Gisteravond, bij de première, was het bijna vol en vanavond voor de tweede uitvoering is geen kaart meer te krijgen. Rotterdam loopt altijd uit voor Yannick, die structureel beloond wordt met een extra hard opkomstapplaus.
Met het openingskoor zet een dirigent eigenlijk al meteen zijn handtekening voor de rest van de avond. De basiskeuzes voor tempo, klankkleur en volume kun je aflezen aan de eerste maten. Het eerste wat gisteravond in mijn hoofd opkwam was: 'fluweel'. Een lichte, transparante Bach kwam uit de instrumenten en uit de kelen van de zangers. Vocaal was het programma vrij zwaar bezet, met 30 leden van het -gemengde- jongenskoor en samen 36 zangers in de koren I en II. De benadering van Nézet-Séguin doet veel van de discussie over hoe je Bach moet spelen snel vergeten.
bron: website RPHO |
Niet dat het allemaal groot en romantisch was. Prominent was de theorbe onderdeel van het continuo. De levendigheid van de dirigent zat in het vrij hoge speeltempo, en daarom was het mooi om te horen hoe Yannick geraffineerde stiltes liet vallen, die zo gedoseerd een enorm dramatisch effect hadden.

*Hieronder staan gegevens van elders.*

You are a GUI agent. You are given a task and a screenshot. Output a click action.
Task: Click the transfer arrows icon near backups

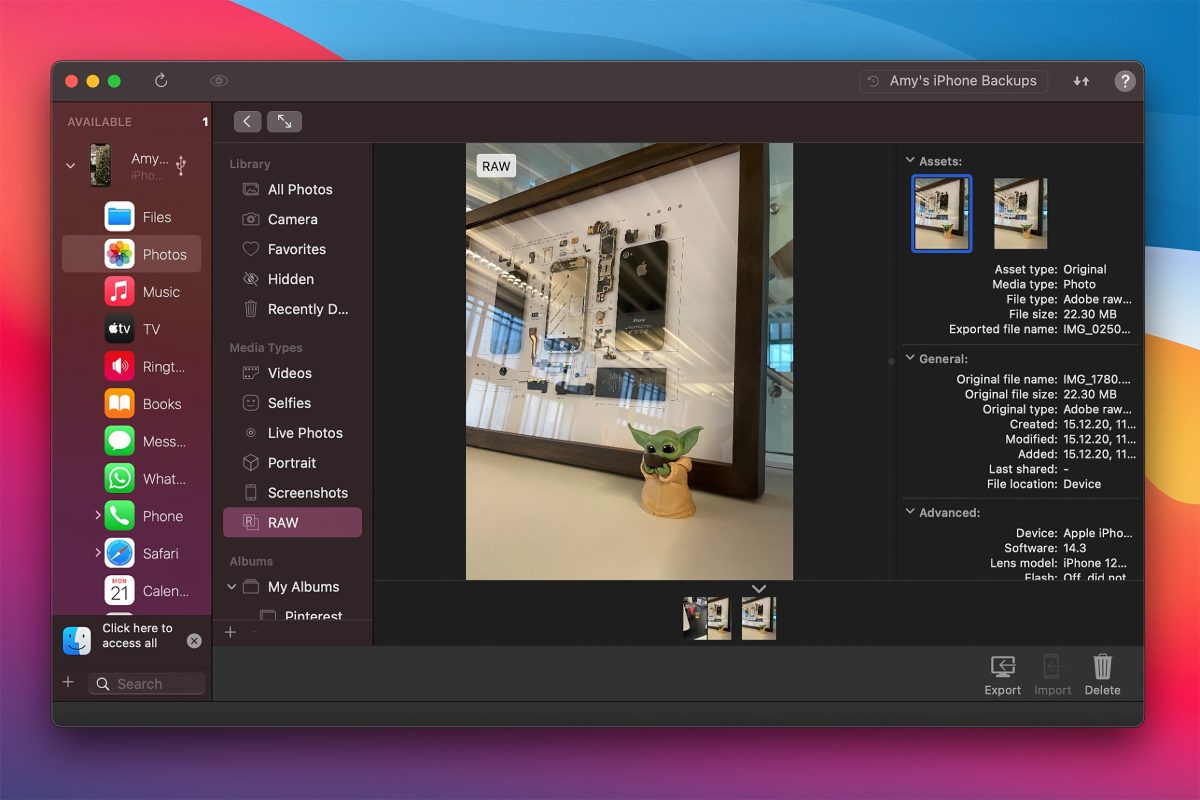(1081, 81)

Zoals je vaker ziet hadden de jongens en meiden van het 'jongenskoor' wat moeite om lang stil te zitten. Alleen daarom al was het een goed idee dat de jongeren op meer plaatsen in het eerste deel werden ingezet. Dat zie je zelden maar het klinkt prima.
De zangers, daarover was ik wisselend tevreden. Paul Agnew was een expressieve evangelist, die af en toe dingen deed die je niet vaak hoort in die rol. Thomas Oliemans heeft alles, uitstraling, stem, volume en expressie, om een hele fraaie Christus-rol te zingen. Dat bleef hij consequent doen, ook in het laatste deel als er in de strofe ''Eli, Eli, lama sabachthani' veel van de zanger gevraagd wordt.
Markus Werba bleek een bariton met een lichte rock 'n roll-uitstraling. Hij kon slecht stilzitten en tikte enthousiast mee met sommige stukken van het orkest. Goede stem.
Nogal teleurstellend waren de dames. Dat viel vooral tegen bij het aandeel van Miah Persson. Die heeft, halverwege de 40, een enorme reputatie op de Europese opera-podia. Hier in de Doelen, opgesteld achter het orkest, kwam ze niet goed uit de verf. Dat gold ook voor alt Renata Pokupic. Mooi, maar met te weinig volume om over het orkest uit te komen. De nuances vallen weg als je alleen de hoge passages hoort.